── Source material

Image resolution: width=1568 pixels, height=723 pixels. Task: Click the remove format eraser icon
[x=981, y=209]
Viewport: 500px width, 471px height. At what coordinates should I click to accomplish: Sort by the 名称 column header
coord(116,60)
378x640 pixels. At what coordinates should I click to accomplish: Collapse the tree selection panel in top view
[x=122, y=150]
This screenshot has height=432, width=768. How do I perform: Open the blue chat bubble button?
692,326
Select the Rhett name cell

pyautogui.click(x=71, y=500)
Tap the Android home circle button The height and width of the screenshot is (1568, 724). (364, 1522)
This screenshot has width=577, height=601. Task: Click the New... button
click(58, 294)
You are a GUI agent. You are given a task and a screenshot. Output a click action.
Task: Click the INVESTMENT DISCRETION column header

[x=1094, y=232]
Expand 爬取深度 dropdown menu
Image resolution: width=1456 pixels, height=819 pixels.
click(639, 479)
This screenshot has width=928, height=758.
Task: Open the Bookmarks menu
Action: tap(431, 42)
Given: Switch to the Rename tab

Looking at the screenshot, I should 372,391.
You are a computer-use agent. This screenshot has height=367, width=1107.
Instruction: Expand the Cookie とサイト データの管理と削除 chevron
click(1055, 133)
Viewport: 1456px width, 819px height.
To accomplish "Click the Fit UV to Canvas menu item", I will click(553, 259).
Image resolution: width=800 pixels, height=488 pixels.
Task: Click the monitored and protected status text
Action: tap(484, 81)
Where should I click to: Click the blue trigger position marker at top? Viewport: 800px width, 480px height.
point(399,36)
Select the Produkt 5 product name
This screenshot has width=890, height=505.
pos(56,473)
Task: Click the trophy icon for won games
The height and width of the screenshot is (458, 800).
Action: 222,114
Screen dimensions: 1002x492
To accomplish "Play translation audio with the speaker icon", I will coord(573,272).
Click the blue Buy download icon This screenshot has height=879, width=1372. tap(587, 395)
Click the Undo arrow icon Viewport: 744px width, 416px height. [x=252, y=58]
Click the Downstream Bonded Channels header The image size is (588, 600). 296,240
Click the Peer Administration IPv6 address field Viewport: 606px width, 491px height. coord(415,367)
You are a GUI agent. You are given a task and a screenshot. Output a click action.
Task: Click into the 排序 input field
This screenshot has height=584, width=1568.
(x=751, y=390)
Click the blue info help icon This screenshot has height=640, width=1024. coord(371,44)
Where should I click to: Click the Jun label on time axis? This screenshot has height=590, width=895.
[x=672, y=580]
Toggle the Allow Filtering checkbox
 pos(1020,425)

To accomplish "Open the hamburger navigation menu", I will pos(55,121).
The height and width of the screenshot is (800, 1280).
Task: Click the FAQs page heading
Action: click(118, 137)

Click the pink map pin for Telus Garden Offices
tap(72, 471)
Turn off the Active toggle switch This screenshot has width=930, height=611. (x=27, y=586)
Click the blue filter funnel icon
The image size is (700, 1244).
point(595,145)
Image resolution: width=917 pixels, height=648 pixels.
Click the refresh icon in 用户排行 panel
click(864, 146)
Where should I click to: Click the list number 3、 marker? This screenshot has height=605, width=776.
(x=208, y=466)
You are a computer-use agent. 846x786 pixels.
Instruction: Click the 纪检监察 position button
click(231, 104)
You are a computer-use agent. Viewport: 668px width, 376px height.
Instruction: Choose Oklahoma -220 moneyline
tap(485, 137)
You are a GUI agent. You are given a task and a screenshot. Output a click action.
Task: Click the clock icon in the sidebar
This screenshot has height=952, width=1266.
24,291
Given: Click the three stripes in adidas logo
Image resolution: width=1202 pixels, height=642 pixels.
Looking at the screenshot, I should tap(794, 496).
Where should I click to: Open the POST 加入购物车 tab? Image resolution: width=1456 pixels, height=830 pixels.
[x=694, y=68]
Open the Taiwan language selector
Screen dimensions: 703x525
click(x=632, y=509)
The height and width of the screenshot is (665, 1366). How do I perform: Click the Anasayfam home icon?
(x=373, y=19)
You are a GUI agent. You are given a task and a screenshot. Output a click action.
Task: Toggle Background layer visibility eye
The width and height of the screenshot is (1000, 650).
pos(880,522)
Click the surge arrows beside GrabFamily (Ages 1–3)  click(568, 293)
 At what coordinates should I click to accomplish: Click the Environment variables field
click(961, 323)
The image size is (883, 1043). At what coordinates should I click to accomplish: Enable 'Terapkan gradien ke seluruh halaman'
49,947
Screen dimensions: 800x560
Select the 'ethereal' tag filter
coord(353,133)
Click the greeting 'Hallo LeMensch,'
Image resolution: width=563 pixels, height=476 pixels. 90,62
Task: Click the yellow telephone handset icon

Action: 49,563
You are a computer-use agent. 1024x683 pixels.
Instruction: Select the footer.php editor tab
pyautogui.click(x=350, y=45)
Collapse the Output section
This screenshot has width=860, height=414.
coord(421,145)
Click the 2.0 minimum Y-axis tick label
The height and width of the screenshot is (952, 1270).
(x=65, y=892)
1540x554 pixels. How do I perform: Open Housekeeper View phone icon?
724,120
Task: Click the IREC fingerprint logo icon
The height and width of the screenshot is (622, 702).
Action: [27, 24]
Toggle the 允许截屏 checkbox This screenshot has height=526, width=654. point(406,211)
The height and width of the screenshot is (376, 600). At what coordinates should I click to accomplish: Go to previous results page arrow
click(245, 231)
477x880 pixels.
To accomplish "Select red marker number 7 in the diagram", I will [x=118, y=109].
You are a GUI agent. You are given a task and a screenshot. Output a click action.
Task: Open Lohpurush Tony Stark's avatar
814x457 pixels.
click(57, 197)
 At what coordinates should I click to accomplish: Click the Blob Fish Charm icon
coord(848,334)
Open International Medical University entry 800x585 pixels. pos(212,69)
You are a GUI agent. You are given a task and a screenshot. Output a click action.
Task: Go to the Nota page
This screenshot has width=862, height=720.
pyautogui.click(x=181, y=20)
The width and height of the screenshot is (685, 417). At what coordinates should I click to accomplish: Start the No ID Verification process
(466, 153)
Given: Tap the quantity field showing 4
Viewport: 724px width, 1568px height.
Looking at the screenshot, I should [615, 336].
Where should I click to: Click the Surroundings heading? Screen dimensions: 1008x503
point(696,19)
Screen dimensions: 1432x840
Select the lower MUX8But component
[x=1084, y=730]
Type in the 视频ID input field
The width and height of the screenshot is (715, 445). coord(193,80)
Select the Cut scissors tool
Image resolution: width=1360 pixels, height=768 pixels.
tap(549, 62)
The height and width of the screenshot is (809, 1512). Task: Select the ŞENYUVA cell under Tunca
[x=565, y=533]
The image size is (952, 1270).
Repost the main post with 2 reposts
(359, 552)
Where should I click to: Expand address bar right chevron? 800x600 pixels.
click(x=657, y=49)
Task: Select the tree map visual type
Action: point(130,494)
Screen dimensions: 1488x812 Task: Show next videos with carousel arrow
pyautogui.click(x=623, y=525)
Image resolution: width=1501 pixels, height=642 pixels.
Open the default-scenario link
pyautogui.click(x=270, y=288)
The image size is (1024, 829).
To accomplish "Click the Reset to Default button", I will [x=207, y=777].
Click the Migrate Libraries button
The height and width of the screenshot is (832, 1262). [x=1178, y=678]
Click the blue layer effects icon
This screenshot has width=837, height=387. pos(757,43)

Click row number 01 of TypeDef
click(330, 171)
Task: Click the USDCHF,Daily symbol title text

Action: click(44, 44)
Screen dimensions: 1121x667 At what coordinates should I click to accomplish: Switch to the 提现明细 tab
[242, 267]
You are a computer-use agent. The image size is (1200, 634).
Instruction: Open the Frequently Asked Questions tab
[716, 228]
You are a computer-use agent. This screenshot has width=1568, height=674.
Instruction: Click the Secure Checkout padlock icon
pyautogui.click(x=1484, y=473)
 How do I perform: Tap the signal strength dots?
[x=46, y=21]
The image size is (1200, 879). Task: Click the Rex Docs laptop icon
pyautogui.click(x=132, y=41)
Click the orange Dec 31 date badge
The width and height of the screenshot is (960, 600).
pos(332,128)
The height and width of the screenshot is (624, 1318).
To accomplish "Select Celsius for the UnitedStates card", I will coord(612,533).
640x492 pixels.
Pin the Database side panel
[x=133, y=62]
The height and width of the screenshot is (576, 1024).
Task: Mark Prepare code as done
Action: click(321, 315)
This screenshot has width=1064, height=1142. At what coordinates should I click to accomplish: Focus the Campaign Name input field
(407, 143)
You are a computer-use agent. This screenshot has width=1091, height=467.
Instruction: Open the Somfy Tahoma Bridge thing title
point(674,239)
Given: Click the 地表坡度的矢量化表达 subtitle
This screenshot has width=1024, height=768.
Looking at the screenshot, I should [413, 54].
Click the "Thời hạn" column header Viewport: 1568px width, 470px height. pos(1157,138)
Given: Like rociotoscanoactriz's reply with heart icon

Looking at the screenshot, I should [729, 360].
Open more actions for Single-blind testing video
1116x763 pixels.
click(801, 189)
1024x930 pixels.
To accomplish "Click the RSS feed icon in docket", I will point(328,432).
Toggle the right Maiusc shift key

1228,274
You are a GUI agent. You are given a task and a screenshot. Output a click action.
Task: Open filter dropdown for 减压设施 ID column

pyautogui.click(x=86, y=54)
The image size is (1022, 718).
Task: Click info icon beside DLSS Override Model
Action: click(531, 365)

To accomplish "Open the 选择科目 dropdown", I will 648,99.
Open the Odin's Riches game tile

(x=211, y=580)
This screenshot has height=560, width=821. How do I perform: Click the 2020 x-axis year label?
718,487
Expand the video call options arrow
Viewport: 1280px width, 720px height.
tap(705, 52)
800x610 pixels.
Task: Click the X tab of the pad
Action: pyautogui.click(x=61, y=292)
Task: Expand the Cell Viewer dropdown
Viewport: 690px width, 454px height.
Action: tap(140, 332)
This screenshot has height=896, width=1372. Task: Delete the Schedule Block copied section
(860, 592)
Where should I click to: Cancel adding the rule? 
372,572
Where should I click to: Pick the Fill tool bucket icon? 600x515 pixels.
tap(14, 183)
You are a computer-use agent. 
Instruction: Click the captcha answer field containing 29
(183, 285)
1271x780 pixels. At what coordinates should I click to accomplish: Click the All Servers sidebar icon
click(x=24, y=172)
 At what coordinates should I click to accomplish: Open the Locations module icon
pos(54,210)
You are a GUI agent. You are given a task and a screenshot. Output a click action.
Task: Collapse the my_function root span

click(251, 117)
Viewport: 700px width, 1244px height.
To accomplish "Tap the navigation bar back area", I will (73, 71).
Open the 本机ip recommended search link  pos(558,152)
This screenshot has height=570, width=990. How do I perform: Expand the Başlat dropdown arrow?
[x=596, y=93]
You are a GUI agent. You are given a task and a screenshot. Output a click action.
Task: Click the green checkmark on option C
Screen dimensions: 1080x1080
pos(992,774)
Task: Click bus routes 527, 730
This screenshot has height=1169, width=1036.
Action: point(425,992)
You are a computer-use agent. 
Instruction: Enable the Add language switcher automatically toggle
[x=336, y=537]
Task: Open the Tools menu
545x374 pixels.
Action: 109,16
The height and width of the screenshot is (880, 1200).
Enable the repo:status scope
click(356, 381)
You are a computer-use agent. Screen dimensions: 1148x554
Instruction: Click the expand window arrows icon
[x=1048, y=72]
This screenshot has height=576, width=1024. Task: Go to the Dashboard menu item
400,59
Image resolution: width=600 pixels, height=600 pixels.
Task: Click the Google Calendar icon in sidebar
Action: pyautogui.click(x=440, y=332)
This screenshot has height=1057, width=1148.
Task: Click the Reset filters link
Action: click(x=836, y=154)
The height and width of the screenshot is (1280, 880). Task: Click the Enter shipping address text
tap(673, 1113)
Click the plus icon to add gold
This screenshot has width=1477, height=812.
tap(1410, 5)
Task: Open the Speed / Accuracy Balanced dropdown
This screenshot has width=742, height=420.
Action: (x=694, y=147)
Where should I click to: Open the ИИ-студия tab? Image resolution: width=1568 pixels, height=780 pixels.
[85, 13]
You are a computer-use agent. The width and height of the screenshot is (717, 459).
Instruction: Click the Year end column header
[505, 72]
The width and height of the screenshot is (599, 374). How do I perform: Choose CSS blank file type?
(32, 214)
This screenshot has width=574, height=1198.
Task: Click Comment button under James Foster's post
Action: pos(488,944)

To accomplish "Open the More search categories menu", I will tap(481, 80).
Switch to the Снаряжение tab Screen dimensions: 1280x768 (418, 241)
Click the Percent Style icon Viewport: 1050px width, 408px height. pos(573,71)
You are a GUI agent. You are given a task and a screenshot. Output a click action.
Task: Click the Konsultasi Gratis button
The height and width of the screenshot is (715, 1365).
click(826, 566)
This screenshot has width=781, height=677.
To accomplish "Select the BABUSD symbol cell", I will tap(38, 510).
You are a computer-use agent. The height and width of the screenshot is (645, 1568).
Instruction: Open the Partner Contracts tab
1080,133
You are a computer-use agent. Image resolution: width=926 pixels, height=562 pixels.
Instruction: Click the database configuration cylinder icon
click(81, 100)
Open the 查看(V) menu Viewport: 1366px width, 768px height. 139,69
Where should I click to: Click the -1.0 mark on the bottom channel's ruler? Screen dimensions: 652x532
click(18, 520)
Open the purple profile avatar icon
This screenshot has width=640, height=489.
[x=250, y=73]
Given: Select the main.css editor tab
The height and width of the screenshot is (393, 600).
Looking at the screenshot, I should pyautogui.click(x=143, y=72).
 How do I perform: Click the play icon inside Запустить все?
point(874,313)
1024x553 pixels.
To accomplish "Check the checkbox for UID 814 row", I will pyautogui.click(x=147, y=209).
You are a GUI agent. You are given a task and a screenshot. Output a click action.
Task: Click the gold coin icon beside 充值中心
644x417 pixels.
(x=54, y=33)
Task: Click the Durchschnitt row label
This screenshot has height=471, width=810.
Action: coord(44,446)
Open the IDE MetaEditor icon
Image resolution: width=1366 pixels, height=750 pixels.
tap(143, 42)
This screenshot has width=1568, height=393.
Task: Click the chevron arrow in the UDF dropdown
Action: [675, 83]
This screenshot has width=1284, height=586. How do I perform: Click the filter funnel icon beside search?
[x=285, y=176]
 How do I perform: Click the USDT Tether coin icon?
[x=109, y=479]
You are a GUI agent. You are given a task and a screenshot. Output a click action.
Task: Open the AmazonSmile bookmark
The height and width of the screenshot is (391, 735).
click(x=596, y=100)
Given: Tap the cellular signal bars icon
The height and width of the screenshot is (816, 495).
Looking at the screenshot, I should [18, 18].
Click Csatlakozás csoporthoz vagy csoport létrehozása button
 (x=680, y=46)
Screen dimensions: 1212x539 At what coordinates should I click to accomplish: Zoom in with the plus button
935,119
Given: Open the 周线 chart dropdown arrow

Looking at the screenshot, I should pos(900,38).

────

* **About this exercise**
Above are the records; copy each line from them that includes the string "logo".

* **Exercise output**
Given: Click the three stripes in adidas logo
Task: Click the IREC fingerprint logo icon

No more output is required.